Don’t miss out on Current in New Orleans, October 29-30th — save 30% with code PRM-WEB | Register today

Cross-Cloud Data Replication Over Private Networks With Confluent

Écrit par

Modern businesses don’t run in just one place. Your applications might live in Amazon Web Services (AWS), your analytics in Microsoft Azure, and critical systems on-premises. The challenge? Keeping all that data connected and flowing in real time—without adding complexity or risk. As more organizations adopt these multicloud strategies, the need for secure, private data replication has become critical.

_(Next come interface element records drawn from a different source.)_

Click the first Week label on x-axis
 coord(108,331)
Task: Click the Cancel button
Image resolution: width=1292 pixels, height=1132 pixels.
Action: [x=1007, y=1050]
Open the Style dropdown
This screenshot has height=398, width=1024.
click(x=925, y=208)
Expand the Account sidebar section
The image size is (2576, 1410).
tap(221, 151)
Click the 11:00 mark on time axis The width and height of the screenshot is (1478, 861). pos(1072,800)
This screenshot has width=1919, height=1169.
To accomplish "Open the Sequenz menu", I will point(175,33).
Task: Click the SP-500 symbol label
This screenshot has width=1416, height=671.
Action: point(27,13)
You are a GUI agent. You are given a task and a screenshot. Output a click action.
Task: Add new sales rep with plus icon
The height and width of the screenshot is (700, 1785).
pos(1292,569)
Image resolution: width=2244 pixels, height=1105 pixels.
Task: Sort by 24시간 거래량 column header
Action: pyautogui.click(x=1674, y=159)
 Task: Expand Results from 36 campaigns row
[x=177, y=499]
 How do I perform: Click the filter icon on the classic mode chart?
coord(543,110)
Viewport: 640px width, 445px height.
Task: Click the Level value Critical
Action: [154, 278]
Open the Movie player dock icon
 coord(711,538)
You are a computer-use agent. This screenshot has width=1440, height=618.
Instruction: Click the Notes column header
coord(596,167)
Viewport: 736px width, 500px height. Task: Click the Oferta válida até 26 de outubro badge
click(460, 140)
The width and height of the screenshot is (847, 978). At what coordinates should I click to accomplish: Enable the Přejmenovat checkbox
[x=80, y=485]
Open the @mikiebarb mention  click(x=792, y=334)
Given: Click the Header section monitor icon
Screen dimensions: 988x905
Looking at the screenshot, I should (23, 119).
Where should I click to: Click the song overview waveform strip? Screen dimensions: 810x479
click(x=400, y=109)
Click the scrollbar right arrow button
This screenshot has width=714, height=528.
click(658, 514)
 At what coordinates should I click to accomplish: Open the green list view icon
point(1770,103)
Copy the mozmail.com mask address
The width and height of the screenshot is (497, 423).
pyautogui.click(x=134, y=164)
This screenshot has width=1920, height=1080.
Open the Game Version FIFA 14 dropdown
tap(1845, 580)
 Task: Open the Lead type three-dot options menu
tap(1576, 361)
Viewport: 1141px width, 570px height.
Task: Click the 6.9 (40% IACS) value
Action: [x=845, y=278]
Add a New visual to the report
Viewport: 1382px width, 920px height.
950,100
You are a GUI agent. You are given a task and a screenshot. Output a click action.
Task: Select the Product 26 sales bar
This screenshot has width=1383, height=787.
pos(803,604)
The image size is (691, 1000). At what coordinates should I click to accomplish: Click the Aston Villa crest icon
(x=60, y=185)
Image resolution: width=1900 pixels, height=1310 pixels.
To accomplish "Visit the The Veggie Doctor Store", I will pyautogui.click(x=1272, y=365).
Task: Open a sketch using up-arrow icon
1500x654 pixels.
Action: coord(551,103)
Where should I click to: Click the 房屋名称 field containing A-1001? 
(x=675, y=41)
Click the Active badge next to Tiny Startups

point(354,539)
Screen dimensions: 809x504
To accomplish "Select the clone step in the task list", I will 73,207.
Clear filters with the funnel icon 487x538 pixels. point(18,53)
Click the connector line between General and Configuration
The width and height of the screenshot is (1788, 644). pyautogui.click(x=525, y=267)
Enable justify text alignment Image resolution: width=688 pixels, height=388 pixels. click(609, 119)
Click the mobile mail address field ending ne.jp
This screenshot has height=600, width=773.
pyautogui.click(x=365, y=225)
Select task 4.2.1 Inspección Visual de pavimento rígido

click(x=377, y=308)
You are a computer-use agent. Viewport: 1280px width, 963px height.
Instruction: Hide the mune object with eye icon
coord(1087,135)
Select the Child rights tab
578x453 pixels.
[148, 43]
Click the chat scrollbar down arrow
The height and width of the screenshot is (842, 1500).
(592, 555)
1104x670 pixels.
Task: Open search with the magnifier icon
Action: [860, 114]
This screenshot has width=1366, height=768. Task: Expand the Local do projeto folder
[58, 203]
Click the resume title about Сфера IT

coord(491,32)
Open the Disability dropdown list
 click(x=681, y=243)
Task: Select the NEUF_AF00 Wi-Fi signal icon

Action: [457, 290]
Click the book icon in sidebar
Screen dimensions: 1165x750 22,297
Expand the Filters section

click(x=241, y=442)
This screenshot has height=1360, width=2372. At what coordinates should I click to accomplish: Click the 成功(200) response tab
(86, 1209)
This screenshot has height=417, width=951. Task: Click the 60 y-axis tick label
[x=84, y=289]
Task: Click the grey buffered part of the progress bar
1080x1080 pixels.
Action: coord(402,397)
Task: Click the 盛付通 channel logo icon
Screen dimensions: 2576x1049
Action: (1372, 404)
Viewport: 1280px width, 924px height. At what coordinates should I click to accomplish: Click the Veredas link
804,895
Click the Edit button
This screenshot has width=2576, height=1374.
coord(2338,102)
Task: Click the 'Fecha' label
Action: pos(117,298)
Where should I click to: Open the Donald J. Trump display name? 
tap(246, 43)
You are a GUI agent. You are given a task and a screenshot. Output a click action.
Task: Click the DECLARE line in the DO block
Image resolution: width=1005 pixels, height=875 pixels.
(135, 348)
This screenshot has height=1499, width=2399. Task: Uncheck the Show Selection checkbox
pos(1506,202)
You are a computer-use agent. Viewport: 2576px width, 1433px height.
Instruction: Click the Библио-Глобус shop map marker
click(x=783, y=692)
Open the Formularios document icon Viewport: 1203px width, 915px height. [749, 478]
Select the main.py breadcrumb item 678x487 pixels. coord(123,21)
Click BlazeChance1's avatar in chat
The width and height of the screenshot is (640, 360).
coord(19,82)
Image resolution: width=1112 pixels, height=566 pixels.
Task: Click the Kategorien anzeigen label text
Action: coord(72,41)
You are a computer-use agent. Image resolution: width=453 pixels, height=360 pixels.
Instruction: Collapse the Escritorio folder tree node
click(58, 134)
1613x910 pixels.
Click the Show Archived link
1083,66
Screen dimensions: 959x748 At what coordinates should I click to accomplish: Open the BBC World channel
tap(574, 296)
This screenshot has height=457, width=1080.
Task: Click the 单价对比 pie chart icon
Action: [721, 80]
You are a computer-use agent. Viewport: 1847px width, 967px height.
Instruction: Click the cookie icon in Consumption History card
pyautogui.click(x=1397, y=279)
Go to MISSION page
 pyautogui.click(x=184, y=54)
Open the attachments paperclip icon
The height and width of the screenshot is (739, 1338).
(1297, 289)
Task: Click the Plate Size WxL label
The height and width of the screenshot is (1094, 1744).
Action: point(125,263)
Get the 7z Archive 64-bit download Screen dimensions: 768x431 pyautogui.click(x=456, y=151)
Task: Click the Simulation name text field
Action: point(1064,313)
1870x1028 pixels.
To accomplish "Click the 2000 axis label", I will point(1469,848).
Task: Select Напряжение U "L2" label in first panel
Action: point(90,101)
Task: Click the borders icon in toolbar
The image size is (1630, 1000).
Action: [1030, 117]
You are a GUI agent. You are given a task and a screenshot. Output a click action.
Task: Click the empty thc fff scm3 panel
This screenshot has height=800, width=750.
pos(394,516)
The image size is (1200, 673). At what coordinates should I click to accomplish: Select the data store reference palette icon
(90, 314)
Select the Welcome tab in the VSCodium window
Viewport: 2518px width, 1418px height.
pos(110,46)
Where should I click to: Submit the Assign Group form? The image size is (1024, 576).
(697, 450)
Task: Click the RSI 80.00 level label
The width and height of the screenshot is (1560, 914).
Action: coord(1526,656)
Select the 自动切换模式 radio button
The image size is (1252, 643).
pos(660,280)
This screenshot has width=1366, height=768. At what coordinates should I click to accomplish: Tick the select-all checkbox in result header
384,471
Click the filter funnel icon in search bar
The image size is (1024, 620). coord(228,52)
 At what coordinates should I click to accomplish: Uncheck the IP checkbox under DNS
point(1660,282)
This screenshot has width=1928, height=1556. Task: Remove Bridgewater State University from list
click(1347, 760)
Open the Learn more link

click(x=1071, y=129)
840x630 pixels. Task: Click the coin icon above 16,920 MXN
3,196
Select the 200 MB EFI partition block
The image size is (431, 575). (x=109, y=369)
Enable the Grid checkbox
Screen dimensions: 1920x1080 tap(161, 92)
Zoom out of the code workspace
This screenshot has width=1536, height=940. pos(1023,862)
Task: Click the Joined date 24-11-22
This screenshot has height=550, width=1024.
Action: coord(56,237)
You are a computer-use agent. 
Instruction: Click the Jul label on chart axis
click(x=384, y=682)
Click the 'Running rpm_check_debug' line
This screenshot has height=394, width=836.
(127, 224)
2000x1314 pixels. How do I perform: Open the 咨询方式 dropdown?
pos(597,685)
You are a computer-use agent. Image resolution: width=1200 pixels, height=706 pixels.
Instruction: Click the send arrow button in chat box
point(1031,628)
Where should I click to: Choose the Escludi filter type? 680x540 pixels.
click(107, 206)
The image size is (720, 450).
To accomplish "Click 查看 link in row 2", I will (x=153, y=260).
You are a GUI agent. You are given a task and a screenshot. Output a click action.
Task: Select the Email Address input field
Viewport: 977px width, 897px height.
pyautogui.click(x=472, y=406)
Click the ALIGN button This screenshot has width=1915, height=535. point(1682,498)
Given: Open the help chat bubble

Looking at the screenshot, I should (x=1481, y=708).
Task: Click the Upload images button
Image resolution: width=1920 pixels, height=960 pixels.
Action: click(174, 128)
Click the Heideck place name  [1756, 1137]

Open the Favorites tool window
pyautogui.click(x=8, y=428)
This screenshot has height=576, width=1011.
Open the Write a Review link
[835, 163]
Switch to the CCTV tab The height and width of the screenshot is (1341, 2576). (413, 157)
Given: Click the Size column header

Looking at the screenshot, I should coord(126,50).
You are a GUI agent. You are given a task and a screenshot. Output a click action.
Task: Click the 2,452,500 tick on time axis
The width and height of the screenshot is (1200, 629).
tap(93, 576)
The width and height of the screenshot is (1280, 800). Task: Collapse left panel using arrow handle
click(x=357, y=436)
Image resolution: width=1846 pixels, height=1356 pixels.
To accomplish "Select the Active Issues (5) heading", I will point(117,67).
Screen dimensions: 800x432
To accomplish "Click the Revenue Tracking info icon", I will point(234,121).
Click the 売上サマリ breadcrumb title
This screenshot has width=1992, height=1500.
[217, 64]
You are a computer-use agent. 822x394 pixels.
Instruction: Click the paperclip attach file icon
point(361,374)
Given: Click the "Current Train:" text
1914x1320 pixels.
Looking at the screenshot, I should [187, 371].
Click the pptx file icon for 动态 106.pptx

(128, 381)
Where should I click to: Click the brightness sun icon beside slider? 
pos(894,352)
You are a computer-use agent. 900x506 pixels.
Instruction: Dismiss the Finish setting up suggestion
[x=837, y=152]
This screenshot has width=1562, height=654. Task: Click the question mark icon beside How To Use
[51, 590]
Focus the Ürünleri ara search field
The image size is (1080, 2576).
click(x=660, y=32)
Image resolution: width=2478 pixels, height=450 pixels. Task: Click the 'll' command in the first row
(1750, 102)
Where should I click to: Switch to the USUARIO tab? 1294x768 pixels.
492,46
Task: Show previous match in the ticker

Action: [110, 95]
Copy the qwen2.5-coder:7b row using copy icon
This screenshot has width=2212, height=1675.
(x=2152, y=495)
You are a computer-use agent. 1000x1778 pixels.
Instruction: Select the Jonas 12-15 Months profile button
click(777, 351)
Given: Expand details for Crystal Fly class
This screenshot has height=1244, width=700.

That’s why Confluent is introducing cross-cloud data replication over private networks, the first and only platform to do so. Now, you can move data securely between AWS, Azure, and Google Cloud even when your clusters are in a private network. This secure cross-cloud replication over the Confluent backbone creates a global private streaming mesh while also including native enterprise-grade protections like IP filtering, mutual TLS (mTLS) authentication, and application-level access controls.

Cross-cloud replication over private networks is powered by Cluster Linking, Confluent’s fully managed, offset-preserving replication service that mirrors topics across clusters. Cluster Linking already makes it simple to connect environments across regions, clouds, and hybrid deployments with near-zero data loss. Now, with private cross-cloud replication, the possibilities expand even further—enabling secure multicloud data sharing, disaster recovery, and compliance use cases that many organizations, particularly those in regulated industries, have struggled to solve for years.

The Need for Cross-Cloud Replication Over Private Networks

For enterprises running across multiple clouds, keeping data secure, connected, and always available is not optional; it’s mission-critical. Yet many organizations face strict barriers regarding security and compliance that prevent them from sharing data over the public internet. Private cross-cloud replication solves both technical challenges and business considerations, unlocking use cases that have been out of reach.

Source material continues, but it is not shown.